[Problem to work on]: Everything from the line containing "Given: Open the" to the last line of the entries must be reproduced exactly, and nothing outside that range.

[Material shown]:
╔══

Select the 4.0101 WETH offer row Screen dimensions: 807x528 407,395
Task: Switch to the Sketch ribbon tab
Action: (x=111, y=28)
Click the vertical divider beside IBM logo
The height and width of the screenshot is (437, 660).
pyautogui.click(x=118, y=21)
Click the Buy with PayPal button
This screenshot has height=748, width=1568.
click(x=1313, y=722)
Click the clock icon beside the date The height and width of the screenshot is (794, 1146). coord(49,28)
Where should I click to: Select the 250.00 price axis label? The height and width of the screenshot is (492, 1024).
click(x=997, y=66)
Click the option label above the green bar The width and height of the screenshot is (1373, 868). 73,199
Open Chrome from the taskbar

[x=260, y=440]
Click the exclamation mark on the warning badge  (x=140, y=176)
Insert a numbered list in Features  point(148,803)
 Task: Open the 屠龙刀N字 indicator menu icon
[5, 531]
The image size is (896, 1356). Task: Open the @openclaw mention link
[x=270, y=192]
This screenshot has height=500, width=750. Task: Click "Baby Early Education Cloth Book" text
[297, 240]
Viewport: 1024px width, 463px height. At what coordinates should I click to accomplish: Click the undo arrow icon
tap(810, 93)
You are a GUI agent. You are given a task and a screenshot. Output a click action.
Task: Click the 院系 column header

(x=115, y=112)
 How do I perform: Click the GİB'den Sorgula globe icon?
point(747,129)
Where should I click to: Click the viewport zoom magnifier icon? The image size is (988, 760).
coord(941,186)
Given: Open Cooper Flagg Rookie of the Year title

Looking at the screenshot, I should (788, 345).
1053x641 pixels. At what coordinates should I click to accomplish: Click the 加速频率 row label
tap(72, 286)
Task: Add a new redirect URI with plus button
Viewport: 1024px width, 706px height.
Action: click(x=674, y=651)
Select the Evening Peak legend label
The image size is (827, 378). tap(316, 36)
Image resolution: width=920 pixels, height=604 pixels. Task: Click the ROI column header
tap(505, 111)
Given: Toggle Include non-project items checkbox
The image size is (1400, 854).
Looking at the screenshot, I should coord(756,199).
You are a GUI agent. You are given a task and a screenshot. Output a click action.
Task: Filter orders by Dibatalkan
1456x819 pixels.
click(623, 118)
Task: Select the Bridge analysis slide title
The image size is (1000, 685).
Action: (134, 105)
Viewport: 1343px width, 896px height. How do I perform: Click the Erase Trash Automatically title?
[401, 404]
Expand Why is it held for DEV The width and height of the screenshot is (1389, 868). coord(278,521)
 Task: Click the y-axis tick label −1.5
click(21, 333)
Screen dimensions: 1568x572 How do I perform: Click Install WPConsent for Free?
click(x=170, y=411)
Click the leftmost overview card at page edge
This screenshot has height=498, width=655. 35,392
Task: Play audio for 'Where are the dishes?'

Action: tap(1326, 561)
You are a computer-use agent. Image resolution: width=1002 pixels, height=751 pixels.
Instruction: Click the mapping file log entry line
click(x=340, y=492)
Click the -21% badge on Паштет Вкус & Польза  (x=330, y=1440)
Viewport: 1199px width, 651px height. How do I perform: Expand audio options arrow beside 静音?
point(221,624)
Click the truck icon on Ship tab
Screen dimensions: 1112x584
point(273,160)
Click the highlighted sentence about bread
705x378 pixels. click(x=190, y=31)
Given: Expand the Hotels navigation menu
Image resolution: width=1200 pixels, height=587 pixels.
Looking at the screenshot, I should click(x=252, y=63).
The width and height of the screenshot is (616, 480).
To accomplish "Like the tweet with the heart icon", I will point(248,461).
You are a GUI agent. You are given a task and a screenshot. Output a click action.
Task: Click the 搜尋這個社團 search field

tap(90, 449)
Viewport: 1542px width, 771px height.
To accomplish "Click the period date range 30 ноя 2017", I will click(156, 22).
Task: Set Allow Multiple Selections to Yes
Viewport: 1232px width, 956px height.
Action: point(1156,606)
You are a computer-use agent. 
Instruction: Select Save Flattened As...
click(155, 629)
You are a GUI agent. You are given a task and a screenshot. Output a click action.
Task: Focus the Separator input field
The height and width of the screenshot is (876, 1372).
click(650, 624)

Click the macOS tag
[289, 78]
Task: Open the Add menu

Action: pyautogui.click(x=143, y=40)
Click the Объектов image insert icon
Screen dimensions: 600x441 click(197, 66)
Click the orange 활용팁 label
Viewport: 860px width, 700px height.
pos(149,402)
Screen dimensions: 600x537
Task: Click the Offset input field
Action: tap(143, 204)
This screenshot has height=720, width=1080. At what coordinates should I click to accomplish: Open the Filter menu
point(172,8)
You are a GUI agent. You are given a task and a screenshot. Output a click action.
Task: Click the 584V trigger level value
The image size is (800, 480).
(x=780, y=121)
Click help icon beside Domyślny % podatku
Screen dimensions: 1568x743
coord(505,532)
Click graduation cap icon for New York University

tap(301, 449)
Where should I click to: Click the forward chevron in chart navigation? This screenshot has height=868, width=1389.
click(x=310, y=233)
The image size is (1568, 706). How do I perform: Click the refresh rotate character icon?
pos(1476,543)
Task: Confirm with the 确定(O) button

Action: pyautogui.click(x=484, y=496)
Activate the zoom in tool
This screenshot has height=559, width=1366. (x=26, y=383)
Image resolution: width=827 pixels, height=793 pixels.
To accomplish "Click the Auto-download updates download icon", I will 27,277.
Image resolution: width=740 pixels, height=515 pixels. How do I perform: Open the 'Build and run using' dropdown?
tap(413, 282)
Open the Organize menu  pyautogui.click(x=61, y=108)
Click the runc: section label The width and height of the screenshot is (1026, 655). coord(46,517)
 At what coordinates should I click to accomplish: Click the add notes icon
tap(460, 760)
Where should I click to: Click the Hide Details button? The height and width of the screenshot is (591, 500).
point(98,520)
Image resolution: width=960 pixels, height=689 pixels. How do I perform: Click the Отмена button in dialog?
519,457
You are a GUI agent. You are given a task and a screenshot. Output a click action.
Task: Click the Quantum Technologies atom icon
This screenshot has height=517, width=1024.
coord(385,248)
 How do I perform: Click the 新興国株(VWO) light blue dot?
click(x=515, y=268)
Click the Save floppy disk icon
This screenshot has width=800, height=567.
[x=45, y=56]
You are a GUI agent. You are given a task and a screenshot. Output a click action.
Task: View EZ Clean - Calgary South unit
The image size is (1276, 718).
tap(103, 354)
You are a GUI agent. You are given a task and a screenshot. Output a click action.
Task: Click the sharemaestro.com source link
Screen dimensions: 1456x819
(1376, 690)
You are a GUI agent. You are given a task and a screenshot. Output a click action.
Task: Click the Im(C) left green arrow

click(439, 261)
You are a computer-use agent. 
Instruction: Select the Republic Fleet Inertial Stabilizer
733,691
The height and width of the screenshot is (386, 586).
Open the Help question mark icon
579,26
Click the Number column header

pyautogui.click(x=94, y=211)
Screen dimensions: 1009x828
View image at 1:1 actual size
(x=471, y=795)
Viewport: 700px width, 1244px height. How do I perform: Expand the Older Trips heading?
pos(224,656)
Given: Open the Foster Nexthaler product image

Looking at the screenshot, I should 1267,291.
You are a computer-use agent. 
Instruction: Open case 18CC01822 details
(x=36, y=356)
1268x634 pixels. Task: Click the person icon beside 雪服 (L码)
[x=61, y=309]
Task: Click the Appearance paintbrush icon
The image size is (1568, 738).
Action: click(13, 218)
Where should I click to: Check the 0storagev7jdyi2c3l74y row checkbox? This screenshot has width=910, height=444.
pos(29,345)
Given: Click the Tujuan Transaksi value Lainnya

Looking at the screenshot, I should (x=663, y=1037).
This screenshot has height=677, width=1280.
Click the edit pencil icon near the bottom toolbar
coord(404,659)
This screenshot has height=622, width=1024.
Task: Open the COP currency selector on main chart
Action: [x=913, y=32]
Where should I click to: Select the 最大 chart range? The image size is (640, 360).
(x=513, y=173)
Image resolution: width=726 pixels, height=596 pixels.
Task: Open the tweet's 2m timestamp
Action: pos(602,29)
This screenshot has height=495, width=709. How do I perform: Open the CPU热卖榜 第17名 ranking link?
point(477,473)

╚══

[Solution for this problem]:
Given: Open the Foster Nexthaler product image

Looking at the screenshot, I should 1267,291.
You are a computer-use agent. 
Instruction: Open case 18CC01822 details
(x=36, y=356)
1268x634 pixels. Task: Click the person icon beside 雪服 (L码)
[x=61, y=309]
Task: Click the Appearance paintbrush icon
The image size is (1568, 738).
Action: click(13, 218)
Where should I click to: Check the 0storagev7jdyi2c3l74y row checkbox? This screenshot has width=910, height=444.
pos(29,345)
Given: Click the Tujuan Transaksi value Lainnya

Looking at the screenshot, I should (x=663, y=1037).
This screenshot has height=677, width=1280.
Click the edit pencil icon near the bottom toolbar
coord(404,659)
This screenshot has height=622, width=1024.
Task: Open the COP currency selector on main chart
Action: [x=913, y=32]
Where should I click to: Select the 最大 chart range? The image size is (640, 360).
(x=513, y=173)
Image resolution: width=726 pixels, height=596 pixels.
Task: Open the tweet's 2m timestamp
Action: pos(602,29)
This screenshot has height=495, width=709. How do I perform: Open the CPU热卖榜 第17名 ranking link?
point(477,473)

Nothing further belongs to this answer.